Sua passagem por aqui não foi em vão, certamente. A forma diferente de se conduzir deixará sementes importantes, além da saudade inevitável. As palavras para esses momentos escapam entre lembranças e questionamentos. O que nos resta, para variar, é seguir em frente. O elenco vai se renovando, porém a peça continua em cartaz. Nesse 23/03/13, ao se abrirem as cortinas do horizonte, os primeiros e insistentes raios de sol não conseguiram iluminar o palco. Desde a véspera, à noite, a natureza choveu as lágrimas de sua perda. O sábado amanheceu cinzento e acabrunhado. Faltava aquele sorriso cheio de simpatia e disposição. Imagino que Ele estivesse precisando mais de você do que nós.
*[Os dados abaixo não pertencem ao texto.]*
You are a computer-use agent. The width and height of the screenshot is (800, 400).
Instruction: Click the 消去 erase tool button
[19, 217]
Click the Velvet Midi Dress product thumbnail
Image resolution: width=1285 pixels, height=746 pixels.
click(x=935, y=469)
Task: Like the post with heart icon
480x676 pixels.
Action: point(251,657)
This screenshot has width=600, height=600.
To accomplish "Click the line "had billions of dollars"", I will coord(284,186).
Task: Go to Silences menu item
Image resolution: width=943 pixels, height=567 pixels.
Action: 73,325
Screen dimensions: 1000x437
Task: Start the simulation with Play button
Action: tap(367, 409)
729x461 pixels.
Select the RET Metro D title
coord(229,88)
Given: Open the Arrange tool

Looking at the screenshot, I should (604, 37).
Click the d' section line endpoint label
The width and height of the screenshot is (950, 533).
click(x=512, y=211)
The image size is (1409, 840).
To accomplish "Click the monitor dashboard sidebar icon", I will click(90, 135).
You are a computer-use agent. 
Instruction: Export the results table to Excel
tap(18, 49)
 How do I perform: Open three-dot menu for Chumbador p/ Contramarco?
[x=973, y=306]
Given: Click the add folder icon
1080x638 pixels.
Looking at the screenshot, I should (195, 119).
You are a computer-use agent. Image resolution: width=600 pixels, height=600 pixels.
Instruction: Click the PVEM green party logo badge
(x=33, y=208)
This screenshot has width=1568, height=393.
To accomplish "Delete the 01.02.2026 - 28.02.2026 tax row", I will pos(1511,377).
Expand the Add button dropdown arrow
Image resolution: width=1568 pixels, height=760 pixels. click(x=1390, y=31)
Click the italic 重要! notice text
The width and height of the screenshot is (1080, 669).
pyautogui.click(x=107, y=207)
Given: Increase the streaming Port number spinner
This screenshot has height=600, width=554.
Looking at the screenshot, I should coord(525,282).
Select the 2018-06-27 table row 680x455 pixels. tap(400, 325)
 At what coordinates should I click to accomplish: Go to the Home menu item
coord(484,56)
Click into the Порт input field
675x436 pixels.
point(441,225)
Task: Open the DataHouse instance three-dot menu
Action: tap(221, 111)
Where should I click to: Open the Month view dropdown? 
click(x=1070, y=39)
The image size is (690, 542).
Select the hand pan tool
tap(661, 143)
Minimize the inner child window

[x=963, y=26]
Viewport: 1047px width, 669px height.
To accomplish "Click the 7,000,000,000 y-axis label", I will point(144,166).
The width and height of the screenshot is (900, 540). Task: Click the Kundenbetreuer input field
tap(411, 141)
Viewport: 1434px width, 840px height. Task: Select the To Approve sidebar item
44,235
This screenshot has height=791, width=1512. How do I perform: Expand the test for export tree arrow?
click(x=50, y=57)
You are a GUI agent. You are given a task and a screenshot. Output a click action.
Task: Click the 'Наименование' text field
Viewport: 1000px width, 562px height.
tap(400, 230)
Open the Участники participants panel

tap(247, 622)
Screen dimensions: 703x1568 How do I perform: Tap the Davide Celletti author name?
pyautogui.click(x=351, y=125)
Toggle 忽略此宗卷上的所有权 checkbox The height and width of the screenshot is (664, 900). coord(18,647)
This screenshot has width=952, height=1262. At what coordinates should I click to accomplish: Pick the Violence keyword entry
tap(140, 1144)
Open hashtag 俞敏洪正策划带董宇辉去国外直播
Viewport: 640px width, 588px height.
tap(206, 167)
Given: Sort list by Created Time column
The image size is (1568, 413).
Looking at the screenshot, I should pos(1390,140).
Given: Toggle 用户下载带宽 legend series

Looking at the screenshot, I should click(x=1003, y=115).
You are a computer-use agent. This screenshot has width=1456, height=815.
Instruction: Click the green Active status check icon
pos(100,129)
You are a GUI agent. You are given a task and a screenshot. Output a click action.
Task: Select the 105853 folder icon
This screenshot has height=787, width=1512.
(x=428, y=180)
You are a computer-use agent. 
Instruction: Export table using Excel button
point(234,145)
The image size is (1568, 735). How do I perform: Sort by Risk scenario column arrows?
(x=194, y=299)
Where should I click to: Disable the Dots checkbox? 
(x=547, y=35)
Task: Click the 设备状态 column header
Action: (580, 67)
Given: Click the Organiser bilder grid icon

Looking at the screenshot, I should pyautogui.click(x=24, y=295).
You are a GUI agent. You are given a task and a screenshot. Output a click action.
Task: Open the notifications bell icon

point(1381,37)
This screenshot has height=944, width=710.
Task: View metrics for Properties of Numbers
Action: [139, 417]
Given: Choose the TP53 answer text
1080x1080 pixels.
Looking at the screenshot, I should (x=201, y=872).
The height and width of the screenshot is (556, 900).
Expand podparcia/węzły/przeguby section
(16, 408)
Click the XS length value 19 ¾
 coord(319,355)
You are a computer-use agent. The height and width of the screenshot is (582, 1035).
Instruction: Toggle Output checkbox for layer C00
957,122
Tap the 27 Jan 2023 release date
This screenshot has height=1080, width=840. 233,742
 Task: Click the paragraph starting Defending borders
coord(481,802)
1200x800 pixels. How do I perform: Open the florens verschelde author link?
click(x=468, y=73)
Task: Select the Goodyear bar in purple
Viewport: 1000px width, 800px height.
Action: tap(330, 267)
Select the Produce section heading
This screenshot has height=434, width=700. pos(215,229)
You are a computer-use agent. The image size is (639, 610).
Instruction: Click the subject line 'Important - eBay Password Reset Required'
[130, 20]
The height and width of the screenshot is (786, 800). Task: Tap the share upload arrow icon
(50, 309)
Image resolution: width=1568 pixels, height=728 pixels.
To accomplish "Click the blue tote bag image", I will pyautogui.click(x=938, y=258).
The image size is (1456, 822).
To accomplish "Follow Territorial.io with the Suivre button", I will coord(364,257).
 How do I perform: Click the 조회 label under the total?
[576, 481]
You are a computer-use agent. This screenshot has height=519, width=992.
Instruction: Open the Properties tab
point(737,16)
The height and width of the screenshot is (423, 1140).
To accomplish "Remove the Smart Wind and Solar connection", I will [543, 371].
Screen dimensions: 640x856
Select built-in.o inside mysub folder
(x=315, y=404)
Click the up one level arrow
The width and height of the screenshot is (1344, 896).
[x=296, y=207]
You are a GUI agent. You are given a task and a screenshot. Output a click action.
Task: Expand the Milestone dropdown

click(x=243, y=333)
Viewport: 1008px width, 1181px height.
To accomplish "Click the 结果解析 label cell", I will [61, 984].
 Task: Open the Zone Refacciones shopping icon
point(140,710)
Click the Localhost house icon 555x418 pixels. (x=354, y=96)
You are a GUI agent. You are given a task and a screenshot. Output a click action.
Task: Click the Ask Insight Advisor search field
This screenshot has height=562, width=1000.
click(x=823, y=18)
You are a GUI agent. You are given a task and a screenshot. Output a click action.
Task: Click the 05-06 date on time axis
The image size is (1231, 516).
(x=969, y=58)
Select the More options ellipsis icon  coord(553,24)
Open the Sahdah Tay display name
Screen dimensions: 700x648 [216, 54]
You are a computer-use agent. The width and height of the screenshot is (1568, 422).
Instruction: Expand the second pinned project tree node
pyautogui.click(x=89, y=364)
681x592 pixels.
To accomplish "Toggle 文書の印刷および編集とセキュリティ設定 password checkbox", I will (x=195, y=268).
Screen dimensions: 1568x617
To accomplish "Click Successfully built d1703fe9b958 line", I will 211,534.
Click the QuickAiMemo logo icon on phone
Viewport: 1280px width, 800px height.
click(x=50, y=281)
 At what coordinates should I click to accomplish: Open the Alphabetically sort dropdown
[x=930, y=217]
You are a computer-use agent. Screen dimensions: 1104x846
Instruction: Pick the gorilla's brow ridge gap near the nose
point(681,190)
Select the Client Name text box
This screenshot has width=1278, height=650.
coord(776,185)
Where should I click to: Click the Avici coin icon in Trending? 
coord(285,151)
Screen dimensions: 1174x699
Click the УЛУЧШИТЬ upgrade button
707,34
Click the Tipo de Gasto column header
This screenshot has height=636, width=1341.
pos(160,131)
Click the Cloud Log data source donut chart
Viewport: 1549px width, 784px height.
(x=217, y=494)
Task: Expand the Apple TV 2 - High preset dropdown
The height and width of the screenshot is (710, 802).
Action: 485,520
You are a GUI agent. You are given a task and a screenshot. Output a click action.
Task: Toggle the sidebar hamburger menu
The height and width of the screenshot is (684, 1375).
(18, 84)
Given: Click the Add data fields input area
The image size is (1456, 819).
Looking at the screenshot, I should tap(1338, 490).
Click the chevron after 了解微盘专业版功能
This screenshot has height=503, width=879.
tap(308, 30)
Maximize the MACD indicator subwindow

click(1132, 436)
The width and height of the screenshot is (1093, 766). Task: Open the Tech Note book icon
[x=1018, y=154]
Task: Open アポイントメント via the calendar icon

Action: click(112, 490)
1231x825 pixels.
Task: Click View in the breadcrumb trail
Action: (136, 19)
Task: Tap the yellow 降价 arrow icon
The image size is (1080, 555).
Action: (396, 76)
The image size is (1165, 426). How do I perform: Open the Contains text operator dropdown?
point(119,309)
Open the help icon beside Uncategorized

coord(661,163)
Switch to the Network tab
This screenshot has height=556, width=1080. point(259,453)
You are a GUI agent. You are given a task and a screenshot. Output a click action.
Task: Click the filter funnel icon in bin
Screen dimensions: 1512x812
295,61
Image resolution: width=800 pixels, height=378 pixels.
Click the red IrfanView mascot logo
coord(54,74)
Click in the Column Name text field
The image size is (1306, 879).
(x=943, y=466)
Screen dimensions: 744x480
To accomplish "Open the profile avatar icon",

Siga em paz o seu novo caminho. Não se esqueça de dar um beijo na Márcia e de fazer um afago na Naná, no Popó, no Scottie e na Princesa. E, por favor, diga que tenho muita saudade de todos. Inclusive de você. Valeu, Nena.   
P.S.: Embora não professássemos a mesma fé, escolhi um vídeo de música gospel. Cântico da sua religião, seu gosto musical em sua fé inabalável. Estou certo lhe agradaria ouvir agora.